Risk-averse Decision Making with Contextual Information: Model, Sample Average Approximation, and Kernelization
Yuan Tao, Erick Delage, Huifu Xu
TL;DR
This work develops a unified theory for risk-averse contextual optimization under two uncertainties: problem data uncertainty (PDU) and contextual uncertainty (CU). It introduces nested ex post risk minimization and ex ante joint-risk mappings, identifies conditions for their equivalence, and shows policy optimality across contexts under several risk measures, notably CVaR, optimized certainty equivalents, and entropic risks. The authors formulate a tractable one-stage ex ante model and establish continuity and contextual consistency results, leveraging the interchangeability principle. They extend the analysis to reproducing kernel Hilbert spaces (RKHS), proving SAA consistency and showing that universal kernels can approximate continuous policies; numerical tests on newsvendor and portfolio problems validate theory and demonstrate RKHS-based methods’ practical performance. Overall, the paper provides rigorous foundations and scalable algorithms for risk-averse contextual optimization with data-driven implementation.
Abstract
We consider risk-averse contextual optimization problems where the decision maker (DM) faces two types of uncertainties: problem data uncertainty (PDU) and contextual uncertainty (CU) associated with PDU, the DM makes an optimal decision by minimizing the risk arising from PDU based on the present observation of CU and then assesses the risk of the optimal policy against the CU. A natural question arises as to whether the nested risk minimization/assessment process is equivalent to joint risk minimization/assessment against CU and PDU simultaneously.

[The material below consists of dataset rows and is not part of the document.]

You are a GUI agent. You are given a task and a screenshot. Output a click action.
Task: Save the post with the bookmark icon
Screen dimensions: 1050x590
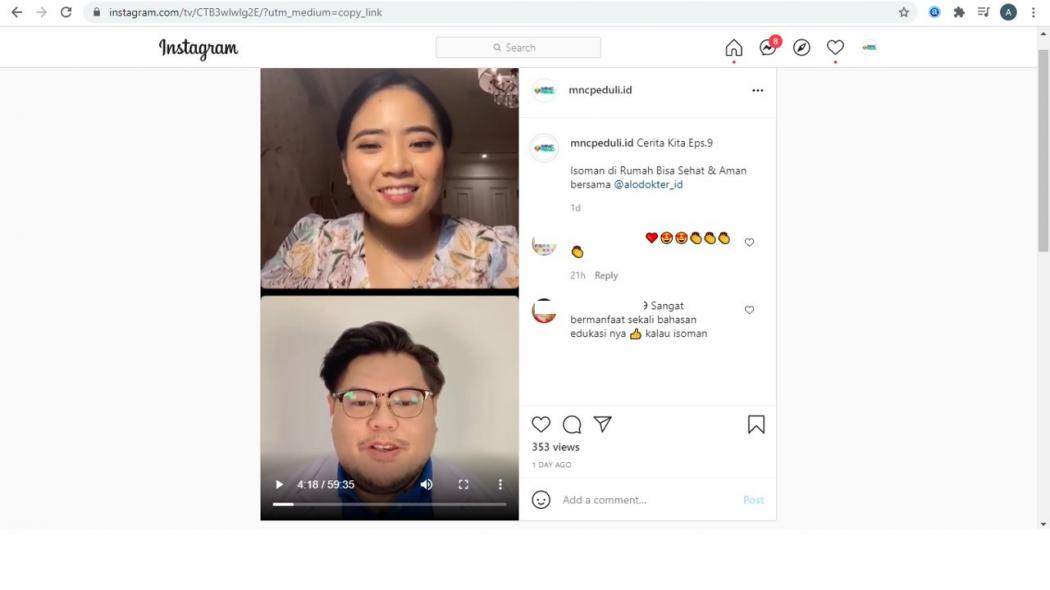[756, 424]
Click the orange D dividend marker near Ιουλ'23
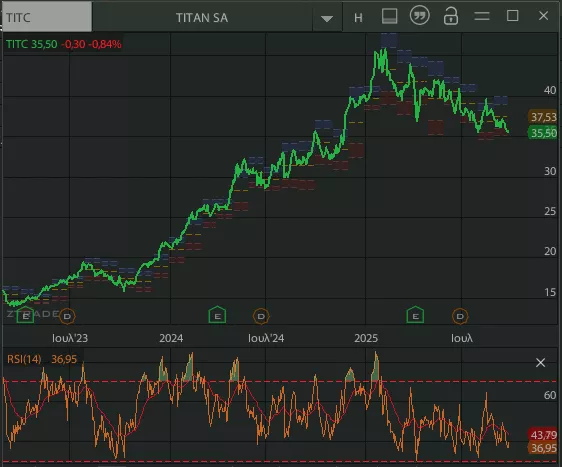 pos(67,316)
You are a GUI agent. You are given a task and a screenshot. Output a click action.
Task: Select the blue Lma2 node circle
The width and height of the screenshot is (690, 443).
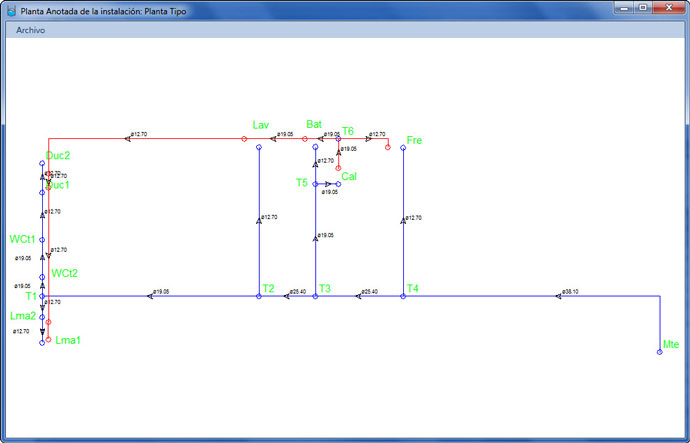(42, 316)
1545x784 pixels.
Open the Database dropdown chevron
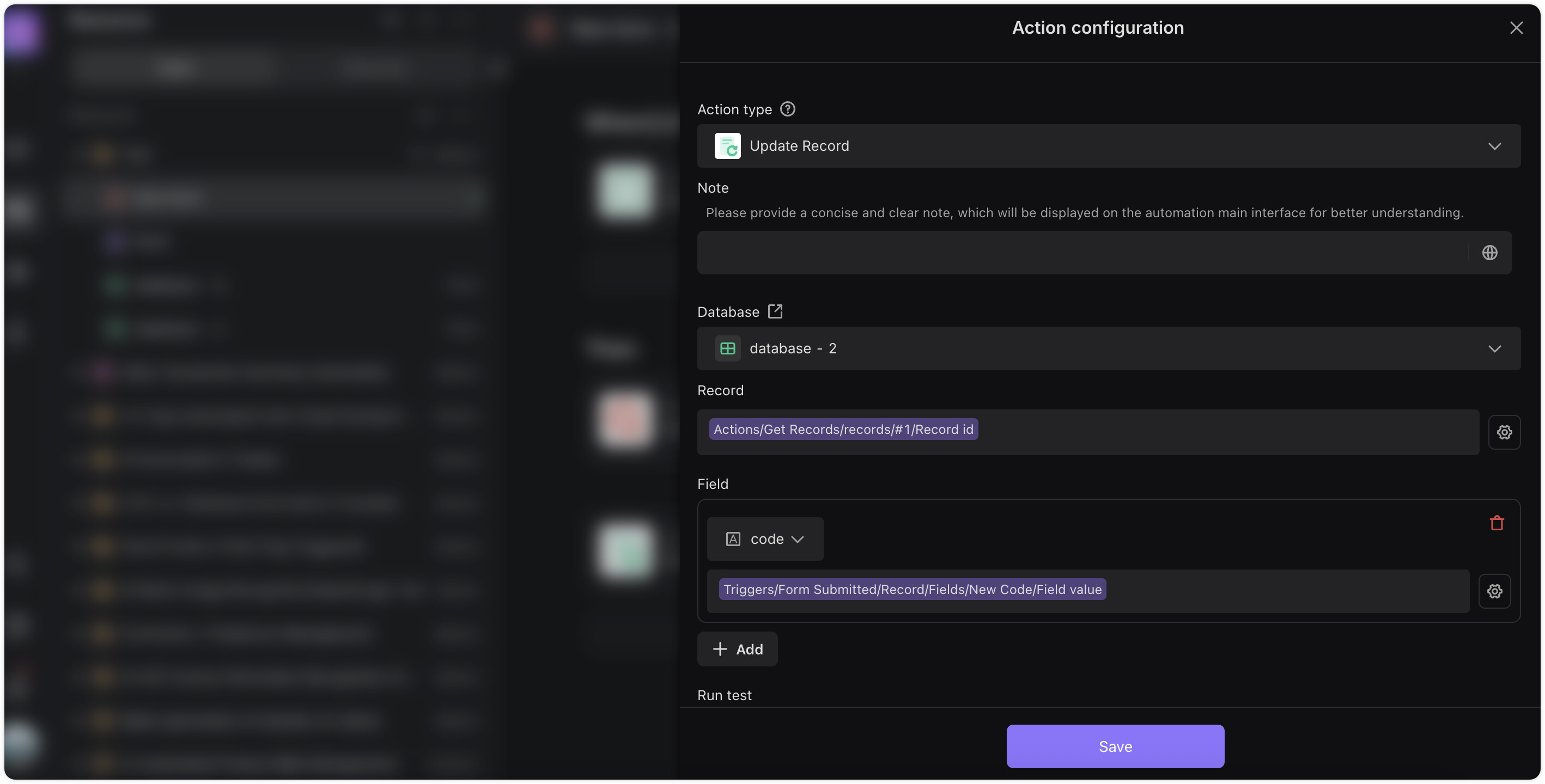tap(1494, 348)
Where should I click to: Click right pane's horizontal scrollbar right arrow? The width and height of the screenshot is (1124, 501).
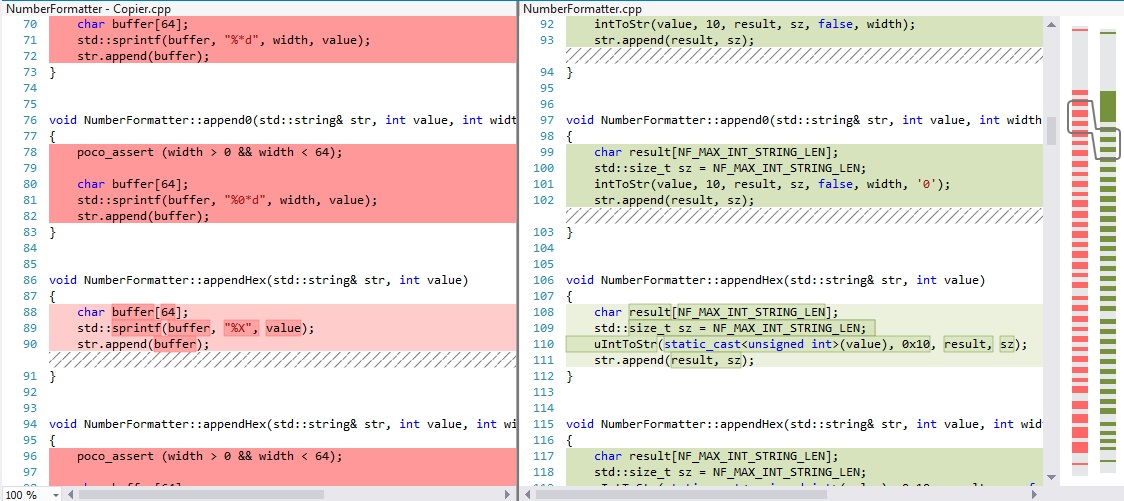pos(1036,494)
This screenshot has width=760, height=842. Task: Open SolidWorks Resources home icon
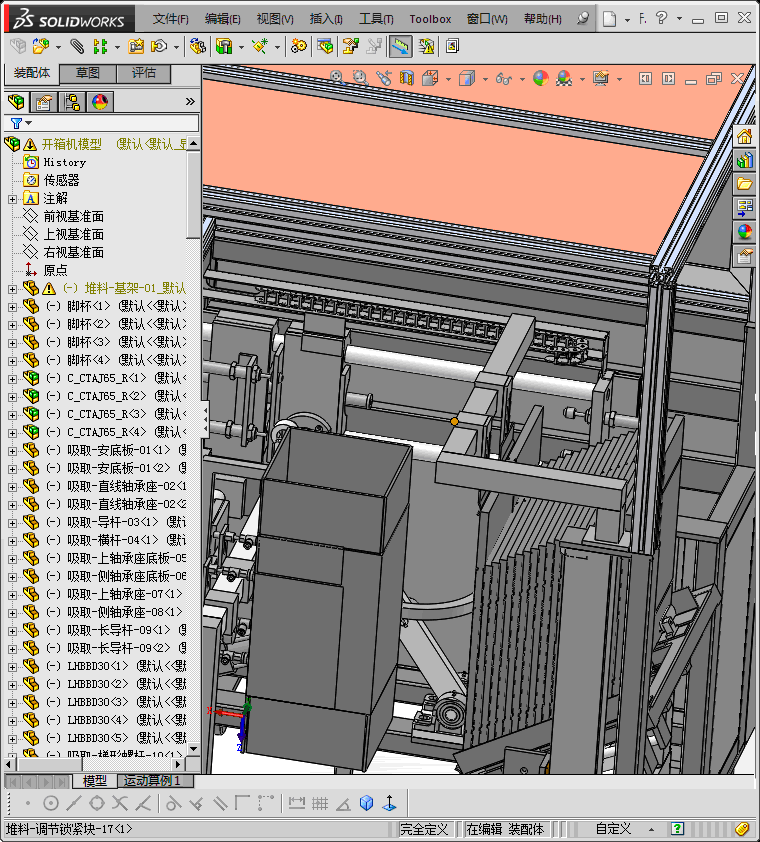click(x=745, y=136)
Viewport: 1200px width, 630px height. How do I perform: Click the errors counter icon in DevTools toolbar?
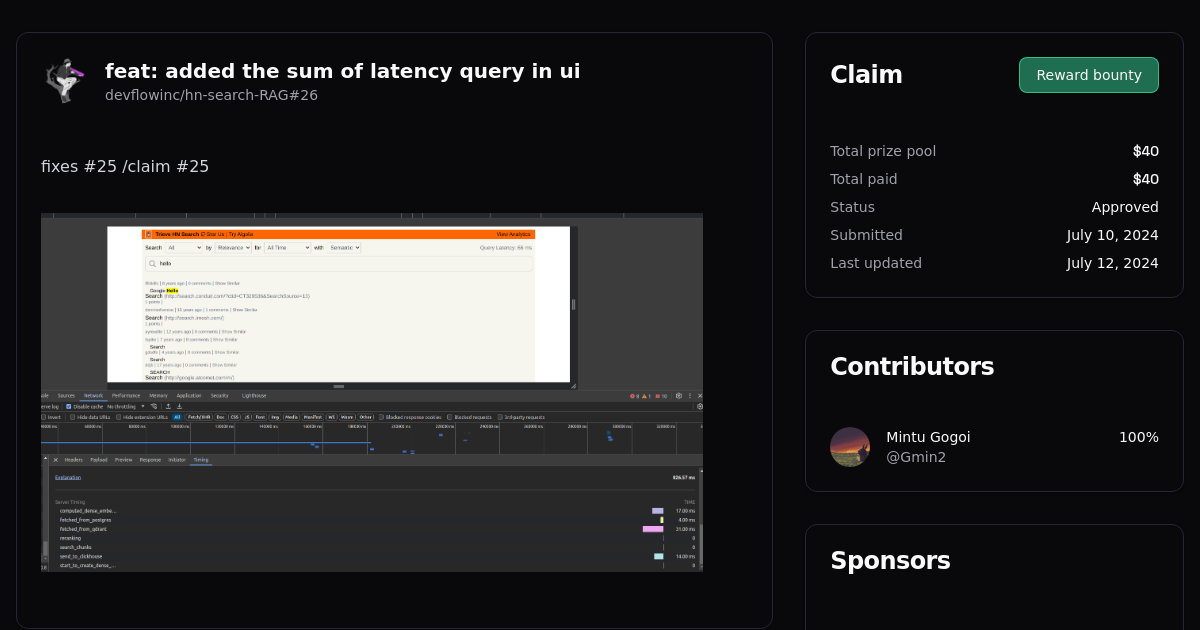click(x=632, y=396)
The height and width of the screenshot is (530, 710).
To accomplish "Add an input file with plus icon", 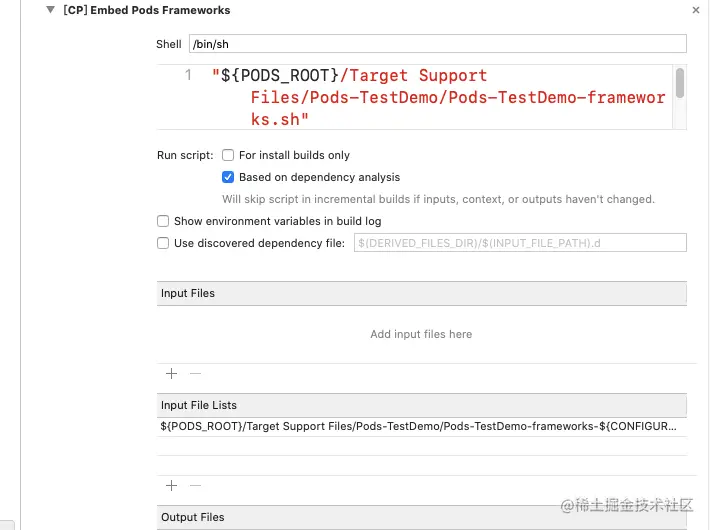I will [171, 374].
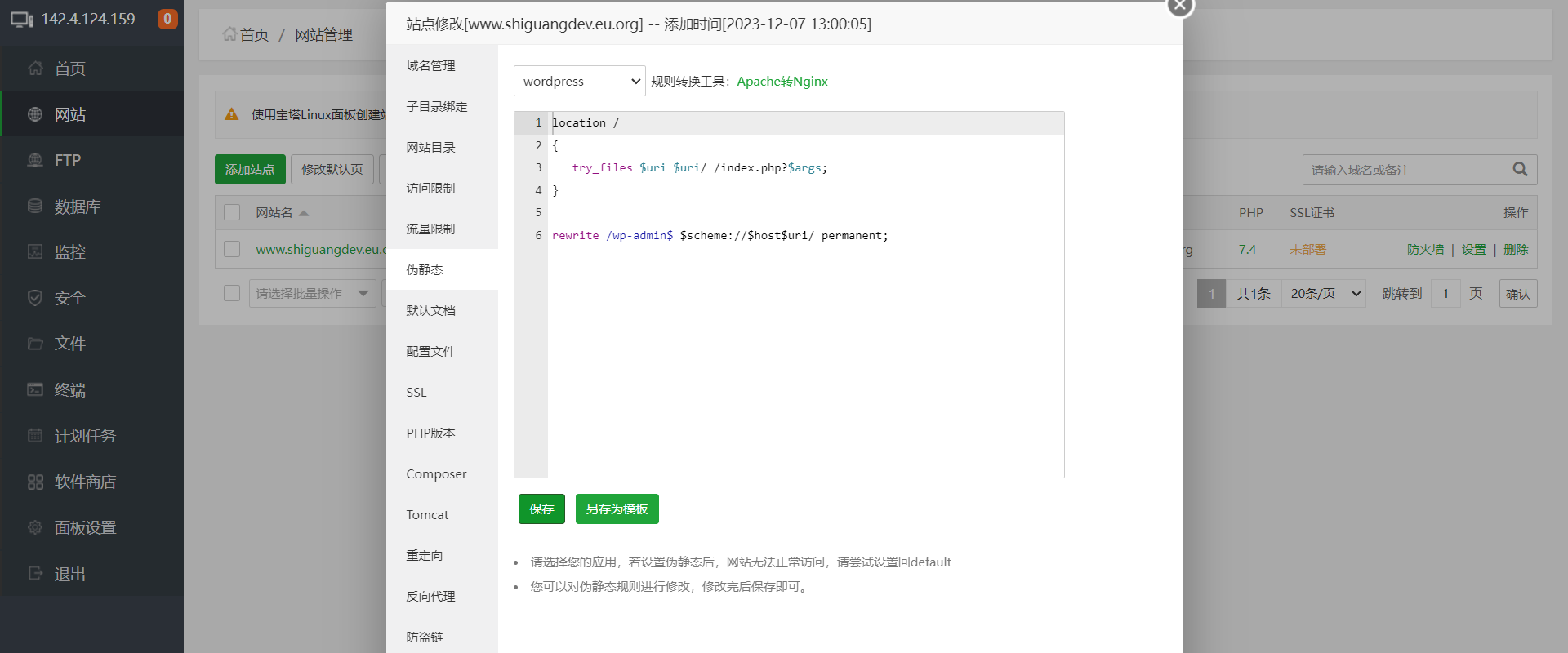Viewport: 1568px width, 653px height.
Task: Open the 终端 terminal icon
Action: coord(35,389)
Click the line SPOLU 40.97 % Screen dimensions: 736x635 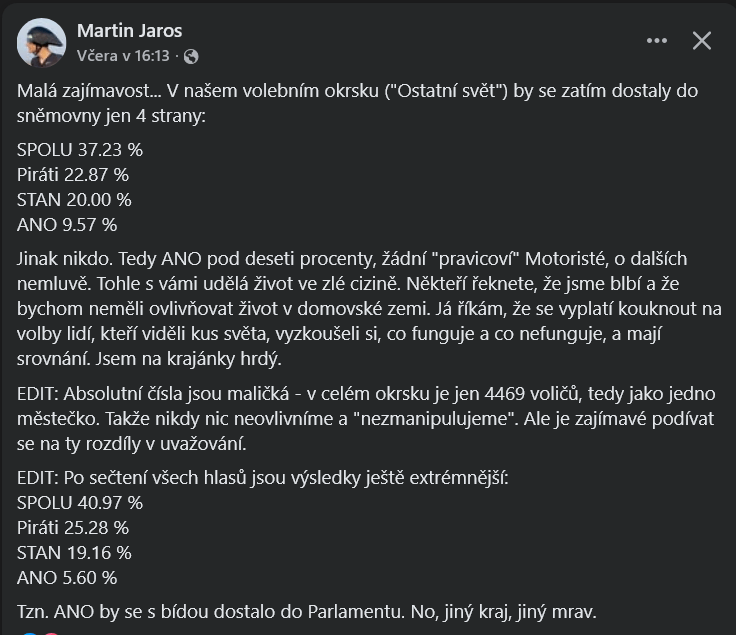(x=80, y=502)
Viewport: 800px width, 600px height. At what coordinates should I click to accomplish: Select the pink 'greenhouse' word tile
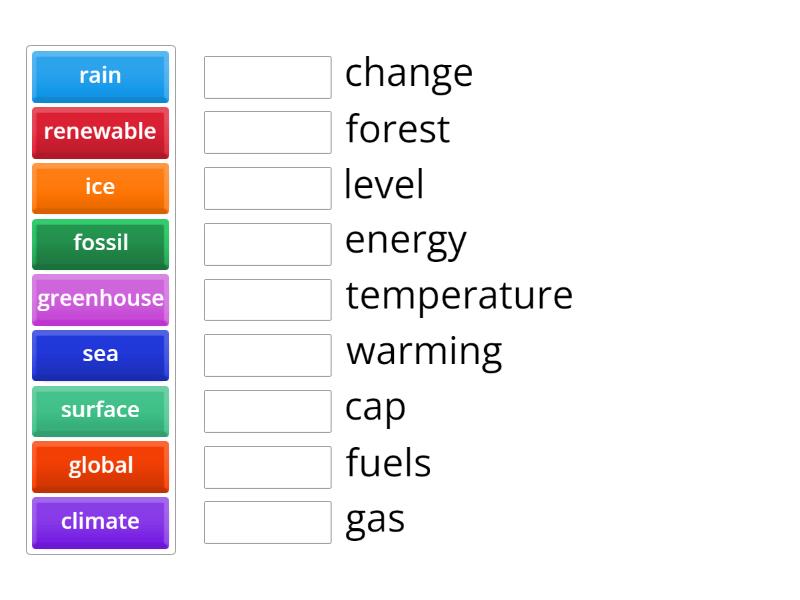pyautogui.click(x=100, y=299)
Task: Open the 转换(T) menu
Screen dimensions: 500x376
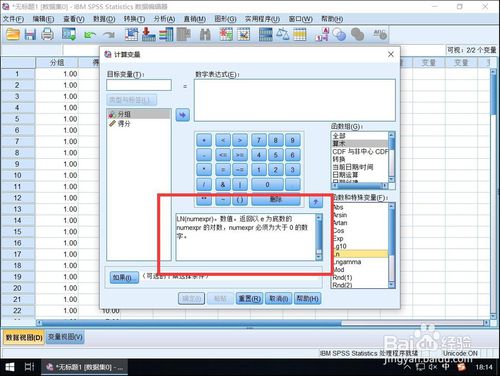Action: [x=134, y=19]
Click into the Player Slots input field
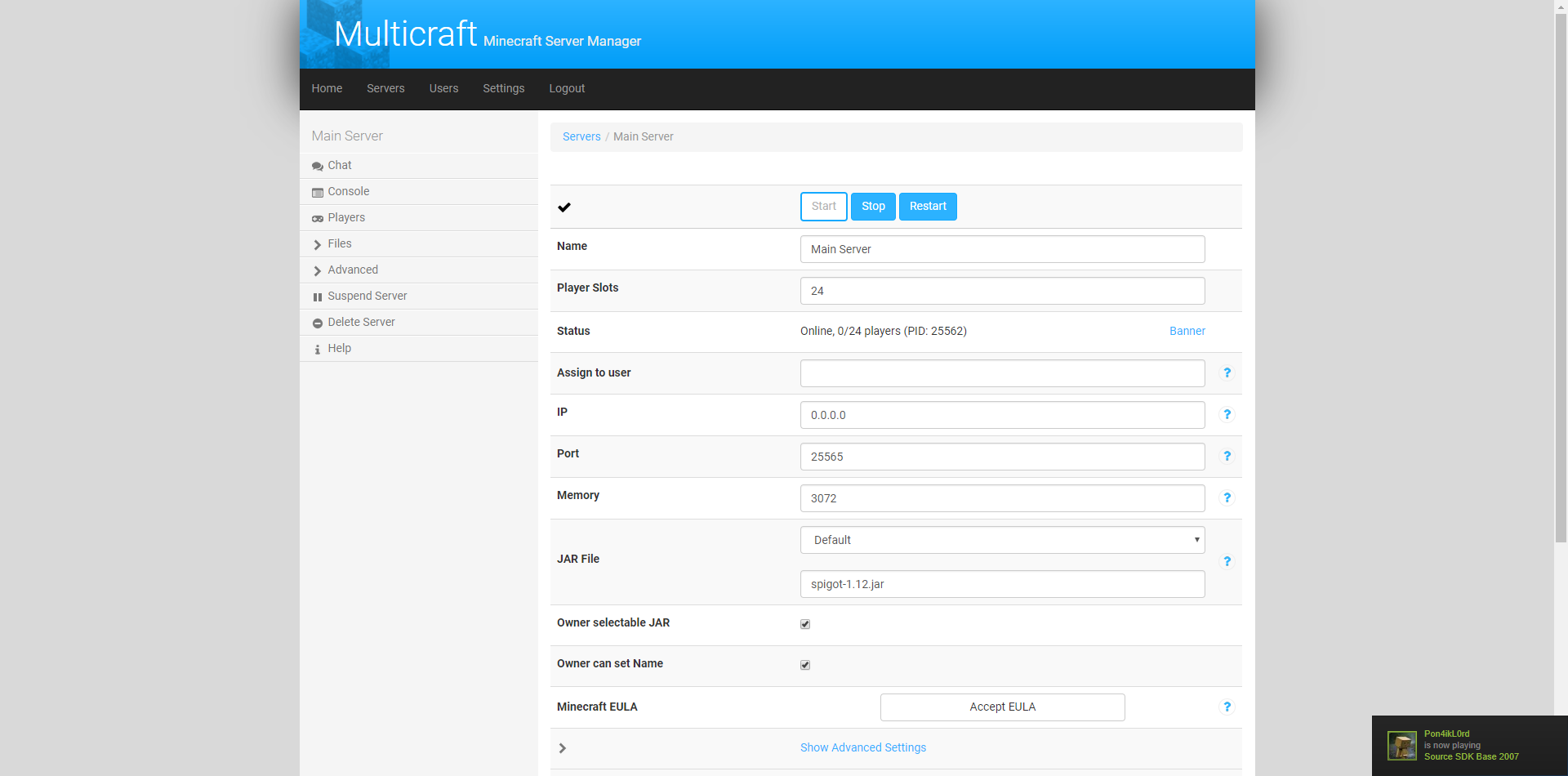Screen dimensions: 1568x776 click(x=1002, y=291)
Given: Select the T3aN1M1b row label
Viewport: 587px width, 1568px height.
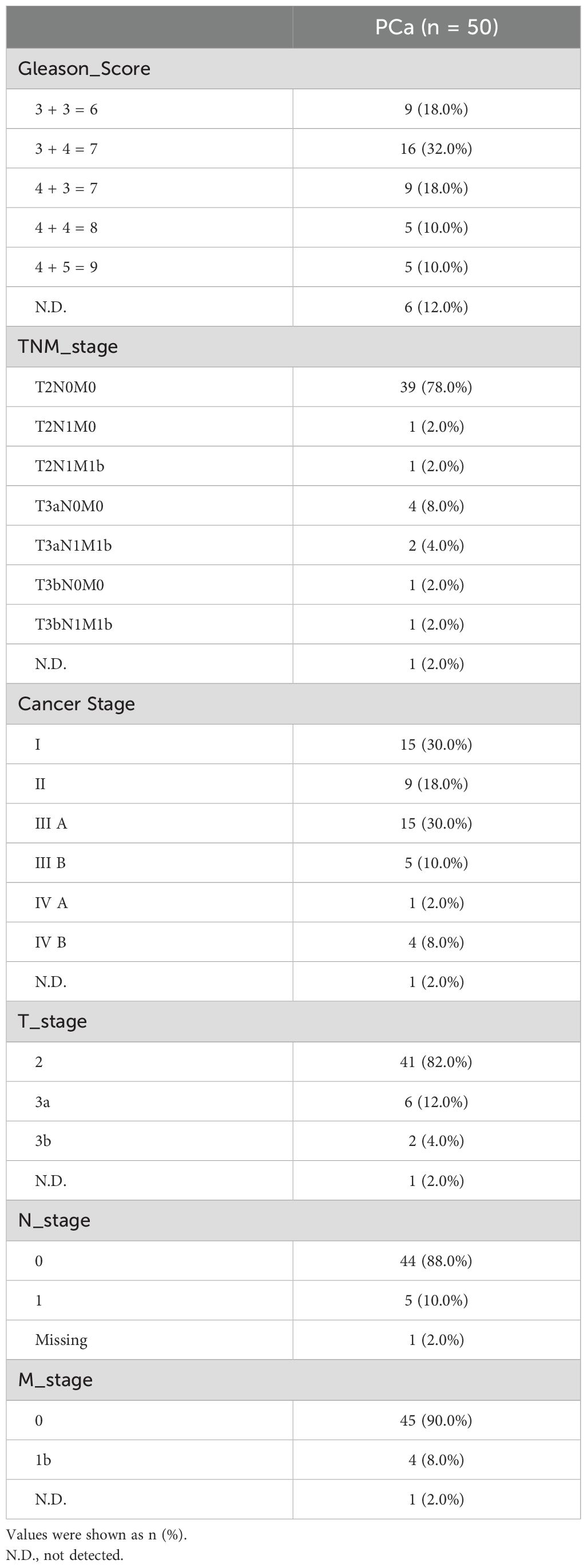Looking at the screenshot, I should 73,546.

First, we demonstrate that the equivalence can be established by appropriate choices of the risk measures and give counter examples where such equivalence may fail. One of the interesting findings is that the optimal policies are independent of the choice of the risk measure against the CU under certain conditions. Second, by using the equivalence, we propose computational method for solving the risk-averse contextual optimization problem by solving a one-stage risk minimization problem. The latter is particularly helpful in data-driven environments. We consider a number of risk measures/metrics to characterize the DM's risk preference for PDU and discuss the computational tractability for the resulting risk-averse contextual optimization problem. Third, when the risk-averse contextual optimization problem is defined in the reproducing kernel Hilbert space, we show consistency of the optimal values obtained from solving sample average approximation problems. Some numerical tests, in newsvendor problem and portfolio selection problem, are performed to validate the theoretical results.